Terms evolve in situ, i.e. each term has a 'stability' value, which indicates the extent to which the description of that particular term may change in the future. As the semantics of a term are refined in response to deployment and testing, the term passes through the following stages: 'unstable', 'testing', 'stable'. 'unstable' is roughly analagous to 'alpha' release in software development, 'testing' is analagous to 'beta' release. Once a term is stable, it may be relied upon not to change further. A stable term may be deprecated, in which case a description of the deprecated term will be maintained indefinitely.
TASK: Aldo - Describe maintenance policies for Wordnet
TASK: DanBri - What W3C says about maintenance policies
TASK: Bernard - What PSI says about maintenance policies

BV>> Published Subjects recommendations so far have expressed no formal requirement about maintenance policies. They are in the scope of future deliverables.

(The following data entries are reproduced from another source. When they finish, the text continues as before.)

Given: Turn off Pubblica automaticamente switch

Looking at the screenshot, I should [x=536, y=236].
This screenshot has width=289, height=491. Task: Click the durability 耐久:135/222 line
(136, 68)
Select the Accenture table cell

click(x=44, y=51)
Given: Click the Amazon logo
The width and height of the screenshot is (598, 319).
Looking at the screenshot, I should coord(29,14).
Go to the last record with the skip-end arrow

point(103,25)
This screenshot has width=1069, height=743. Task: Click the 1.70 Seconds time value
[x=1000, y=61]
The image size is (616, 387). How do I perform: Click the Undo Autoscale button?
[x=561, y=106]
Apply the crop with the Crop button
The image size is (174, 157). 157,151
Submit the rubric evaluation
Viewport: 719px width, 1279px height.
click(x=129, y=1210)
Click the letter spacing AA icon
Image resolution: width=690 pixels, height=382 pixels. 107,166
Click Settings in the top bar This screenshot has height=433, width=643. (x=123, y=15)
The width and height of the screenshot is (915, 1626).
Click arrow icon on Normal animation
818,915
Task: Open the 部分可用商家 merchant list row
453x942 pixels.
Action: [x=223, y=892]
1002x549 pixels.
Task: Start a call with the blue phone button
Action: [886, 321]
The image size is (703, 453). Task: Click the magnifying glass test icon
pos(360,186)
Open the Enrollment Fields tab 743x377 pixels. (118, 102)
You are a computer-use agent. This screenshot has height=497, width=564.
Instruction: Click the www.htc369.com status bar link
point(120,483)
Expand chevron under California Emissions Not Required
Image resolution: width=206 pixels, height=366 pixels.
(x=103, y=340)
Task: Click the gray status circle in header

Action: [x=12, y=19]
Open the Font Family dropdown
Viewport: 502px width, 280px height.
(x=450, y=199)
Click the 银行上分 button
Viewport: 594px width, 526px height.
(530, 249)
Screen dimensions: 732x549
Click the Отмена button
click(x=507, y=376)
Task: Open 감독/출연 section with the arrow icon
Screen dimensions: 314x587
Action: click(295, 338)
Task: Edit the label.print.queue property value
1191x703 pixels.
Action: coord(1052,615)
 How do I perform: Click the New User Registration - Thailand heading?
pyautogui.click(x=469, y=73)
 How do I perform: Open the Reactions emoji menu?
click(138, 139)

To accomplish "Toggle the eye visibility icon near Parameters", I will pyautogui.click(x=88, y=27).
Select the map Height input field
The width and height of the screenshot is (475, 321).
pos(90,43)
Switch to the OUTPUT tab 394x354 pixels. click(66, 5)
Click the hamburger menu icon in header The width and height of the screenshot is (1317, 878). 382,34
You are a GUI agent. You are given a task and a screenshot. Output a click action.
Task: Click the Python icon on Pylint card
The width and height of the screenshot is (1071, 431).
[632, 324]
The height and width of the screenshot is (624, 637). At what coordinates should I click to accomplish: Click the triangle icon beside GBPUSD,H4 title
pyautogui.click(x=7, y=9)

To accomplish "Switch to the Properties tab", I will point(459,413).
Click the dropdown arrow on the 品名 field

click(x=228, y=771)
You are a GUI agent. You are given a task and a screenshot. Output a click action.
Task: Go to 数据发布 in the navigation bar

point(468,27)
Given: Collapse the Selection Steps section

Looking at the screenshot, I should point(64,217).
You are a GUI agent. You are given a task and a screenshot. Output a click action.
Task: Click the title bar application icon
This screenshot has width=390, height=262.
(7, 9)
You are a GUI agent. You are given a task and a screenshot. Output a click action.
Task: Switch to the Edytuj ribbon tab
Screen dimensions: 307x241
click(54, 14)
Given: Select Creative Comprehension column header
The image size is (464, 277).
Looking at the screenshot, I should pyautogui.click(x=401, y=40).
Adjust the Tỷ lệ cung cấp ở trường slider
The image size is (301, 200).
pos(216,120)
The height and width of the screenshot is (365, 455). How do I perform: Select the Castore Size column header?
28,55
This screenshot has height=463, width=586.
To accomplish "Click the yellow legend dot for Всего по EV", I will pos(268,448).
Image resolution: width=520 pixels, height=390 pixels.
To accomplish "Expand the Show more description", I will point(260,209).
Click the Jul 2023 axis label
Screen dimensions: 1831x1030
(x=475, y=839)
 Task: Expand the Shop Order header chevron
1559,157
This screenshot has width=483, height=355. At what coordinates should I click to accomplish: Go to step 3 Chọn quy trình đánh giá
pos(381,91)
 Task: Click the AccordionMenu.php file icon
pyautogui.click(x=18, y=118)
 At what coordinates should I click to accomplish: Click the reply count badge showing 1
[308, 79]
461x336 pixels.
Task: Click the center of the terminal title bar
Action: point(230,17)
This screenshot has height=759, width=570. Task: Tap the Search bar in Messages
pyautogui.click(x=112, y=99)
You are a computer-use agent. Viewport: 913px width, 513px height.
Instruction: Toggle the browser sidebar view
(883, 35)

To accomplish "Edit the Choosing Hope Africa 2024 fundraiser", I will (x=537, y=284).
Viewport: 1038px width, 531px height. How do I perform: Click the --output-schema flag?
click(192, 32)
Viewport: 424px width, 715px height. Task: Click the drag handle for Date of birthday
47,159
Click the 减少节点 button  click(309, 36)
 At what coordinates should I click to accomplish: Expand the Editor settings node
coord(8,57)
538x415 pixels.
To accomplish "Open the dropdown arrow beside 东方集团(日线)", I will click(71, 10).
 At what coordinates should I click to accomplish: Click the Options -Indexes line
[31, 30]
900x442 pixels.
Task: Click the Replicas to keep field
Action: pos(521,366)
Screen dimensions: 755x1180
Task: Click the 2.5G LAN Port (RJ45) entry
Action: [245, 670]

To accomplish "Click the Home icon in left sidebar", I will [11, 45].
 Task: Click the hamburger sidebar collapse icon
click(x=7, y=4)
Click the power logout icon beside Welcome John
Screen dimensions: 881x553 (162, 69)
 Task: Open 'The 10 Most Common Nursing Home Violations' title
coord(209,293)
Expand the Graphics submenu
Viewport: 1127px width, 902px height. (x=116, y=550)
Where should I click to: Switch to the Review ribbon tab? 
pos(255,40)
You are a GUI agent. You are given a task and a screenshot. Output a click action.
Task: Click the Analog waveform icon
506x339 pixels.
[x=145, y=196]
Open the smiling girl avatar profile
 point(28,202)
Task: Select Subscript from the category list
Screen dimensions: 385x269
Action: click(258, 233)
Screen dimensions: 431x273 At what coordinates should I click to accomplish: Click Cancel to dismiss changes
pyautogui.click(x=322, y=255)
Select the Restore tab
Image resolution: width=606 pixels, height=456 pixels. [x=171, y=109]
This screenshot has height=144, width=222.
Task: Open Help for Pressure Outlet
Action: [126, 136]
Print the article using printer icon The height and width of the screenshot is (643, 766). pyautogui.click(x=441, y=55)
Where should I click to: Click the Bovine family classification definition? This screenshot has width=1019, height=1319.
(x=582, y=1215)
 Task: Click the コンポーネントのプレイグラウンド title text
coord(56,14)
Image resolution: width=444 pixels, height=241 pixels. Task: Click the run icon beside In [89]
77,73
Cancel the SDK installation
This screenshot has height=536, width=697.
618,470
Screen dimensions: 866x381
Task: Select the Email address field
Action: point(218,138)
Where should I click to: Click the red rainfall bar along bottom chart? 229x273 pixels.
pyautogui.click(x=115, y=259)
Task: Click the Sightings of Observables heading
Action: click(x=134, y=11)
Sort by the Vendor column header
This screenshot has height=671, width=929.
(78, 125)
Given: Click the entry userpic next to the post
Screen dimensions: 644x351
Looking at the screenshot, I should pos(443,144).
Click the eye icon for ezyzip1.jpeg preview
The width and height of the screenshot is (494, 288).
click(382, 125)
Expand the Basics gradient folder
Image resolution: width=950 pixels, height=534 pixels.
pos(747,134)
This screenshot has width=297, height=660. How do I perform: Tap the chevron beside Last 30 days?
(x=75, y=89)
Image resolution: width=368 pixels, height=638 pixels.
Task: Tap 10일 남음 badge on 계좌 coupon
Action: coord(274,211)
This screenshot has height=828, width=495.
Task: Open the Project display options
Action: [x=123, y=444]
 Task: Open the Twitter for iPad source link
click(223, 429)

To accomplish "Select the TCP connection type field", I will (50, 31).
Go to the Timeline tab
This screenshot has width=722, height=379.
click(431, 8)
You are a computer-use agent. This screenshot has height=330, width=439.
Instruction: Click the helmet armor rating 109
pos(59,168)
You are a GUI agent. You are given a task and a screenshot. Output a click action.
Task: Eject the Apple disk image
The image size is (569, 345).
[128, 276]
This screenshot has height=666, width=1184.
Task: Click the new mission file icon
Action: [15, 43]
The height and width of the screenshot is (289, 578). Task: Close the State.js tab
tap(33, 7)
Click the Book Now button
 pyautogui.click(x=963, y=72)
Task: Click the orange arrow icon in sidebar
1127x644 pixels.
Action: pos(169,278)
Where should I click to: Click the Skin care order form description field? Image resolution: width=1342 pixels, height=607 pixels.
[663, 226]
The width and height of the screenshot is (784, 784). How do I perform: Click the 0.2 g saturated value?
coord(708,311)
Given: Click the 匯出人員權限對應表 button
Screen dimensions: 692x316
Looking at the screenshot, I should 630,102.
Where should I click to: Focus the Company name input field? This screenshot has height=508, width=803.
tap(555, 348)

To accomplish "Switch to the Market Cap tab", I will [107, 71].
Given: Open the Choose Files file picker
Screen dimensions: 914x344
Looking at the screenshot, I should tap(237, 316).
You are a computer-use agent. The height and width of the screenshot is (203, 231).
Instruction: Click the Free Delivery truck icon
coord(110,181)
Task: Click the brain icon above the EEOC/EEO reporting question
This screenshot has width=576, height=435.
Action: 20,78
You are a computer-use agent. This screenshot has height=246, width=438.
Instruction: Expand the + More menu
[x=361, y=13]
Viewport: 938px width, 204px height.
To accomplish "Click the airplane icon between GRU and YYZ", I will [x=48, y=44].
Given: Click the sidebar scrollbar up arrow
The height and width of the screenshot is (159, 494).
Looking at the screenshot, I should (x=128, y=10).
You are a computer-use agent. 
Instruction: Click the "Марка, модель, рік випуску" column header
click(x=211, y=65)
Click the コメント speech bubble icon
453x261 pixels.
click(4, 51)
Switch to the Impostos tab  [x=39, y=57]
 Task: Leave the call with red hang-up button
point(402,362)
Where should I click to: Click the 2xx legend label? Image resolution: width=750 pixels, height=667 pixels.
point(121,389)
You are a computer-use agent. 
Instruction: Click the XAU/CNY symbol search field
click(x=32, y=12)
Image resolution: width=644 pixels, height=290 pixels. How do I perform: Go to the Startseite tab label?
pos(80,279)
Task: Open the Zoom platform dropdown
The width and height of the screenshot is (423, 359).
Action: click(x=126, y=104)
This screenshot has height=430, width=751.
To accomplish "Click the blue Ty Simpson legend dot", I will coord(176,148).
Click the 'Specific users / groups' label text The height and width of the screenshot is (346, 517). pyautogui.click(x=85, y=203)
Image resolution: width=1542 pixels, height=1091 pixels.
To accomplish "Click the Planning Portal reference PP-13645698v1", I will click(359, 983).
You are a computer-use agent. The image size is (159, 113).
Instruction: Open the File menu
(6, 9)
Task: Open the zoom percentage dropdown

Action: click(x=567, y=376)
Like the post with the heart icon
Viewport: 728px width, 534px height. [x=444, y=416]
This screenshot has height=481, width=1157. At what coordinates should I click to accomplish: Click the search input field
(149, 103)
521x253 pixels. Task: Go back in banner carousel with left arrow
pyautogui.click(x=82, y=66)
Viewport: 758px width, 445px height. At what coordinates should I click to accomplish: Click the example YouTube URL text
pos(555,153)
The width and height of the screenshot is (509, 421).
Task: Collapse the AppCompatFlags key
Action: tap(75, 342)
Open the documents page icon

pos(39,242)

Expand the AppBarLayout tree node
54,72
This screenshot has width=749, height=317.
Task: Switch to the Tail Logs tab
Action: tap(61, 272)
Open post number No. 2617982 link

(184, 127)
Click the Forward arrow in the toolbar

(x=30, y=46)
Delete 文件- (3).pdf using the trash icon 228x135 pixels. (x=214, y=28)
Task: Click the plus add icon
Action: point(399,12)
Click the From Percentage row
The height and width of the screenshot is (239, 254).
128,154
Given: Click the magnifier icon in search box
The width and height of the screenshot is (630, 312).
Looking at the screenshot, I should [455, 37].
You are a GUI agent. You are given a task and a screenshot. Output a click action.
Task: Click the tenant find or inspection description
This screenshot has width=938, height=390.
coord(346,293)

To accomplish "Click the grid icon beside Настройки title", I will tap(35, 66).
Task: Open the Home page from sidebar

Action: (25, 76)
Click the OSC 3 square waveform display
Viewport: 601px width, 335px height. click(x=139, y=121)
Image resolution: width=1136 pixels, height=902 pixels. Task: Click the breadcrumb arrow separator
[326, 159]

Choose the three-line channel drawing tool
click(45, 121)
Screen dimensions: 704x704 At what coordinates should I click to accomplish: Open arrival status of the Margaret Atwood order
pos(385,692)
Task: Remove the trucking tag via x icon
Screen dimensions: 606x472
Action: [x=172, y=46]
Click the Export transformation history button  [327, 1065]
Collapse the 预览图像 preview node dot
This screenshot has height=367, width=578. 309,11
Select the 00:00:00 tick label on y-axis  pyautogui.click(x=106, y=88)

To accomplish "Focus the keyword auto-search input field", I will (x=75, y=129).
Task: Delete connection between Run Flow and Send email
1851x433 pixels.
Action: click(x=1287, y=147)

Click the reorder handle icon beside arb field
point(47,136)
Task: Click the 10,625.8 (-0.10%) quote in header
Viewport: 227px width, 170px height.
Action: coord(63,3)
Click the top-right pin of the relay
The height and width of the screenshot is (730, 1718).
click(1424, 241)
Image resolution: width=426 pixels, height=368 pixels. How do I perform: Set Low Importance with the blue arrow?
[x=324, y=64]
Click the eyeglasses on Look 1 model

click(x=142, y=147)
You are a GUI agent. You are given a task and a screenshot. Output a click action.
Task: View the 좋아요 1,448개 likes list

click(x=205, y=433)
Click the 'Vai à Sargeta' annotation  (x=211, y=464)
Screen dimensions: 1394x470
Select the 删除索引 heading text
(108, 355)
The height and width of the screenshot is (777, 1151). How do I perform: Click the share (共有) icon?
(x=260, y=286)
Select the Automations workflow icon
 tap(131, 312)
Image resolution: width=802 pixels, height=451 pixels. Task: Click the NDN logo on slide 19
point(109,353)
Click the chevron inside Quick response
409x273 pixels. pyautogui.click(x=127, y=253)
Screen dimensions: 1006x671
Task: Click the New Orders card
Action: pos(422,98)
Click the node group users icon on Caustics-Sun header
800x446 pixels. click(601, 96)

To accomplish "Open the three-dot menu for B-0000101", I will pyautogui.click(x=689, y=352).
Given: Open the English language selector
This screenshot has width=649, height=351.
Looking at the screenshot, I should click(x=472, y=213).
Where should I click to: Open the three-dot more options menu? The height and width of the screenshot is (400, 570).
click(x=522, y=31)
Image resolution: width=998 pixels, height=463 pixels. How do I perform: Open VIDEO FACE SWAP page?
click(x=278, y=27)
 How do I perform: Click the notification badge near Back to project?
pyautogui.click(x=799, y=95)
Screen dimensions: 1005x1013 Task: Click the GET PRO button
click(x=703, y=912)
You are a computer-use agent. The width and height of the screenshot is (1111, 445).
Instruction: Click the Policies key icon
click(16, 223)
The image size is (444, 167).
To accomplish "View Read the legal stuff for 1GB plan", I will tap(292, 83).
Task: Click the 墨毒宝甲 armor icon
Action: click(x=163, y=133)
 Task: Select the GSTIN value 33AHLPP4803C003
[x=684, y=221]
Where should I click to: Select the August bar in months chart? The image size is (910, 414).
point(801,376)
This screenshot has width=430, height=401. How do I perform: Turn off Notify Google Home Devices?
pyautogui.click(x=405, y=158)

TASK: Alistair - TAG Versioning on "semantic stability"

AJM>> (From http://www.w3.org/2001/tag/2004/webarch-20041101/) On the subject of URI persistence, section 3.5.1 states that 'once a URI has been associated with a resource, it should continue indefinitely to refer to that resource.' (From '[Editorial Draft] Extending and Versioning XML Languages Part 1 Draft TAG Finding 24 November 2004' as yet not online) In respect of semantic stability, the action of changing the meaning or semantics of existing components is described as an 'incompatible change', in contrast to 'forward-compatible change' and 'backwards-compatible change'. I.e. altering the semantics of an existing vocabulary term is guaranteed to make subsequent versions of the vocabulary incompatible with previous versions. Vocabulary authors should understand the consequences of making incompatible changes.

2.3. Identify the historical version of a Vocabulary or its Terms.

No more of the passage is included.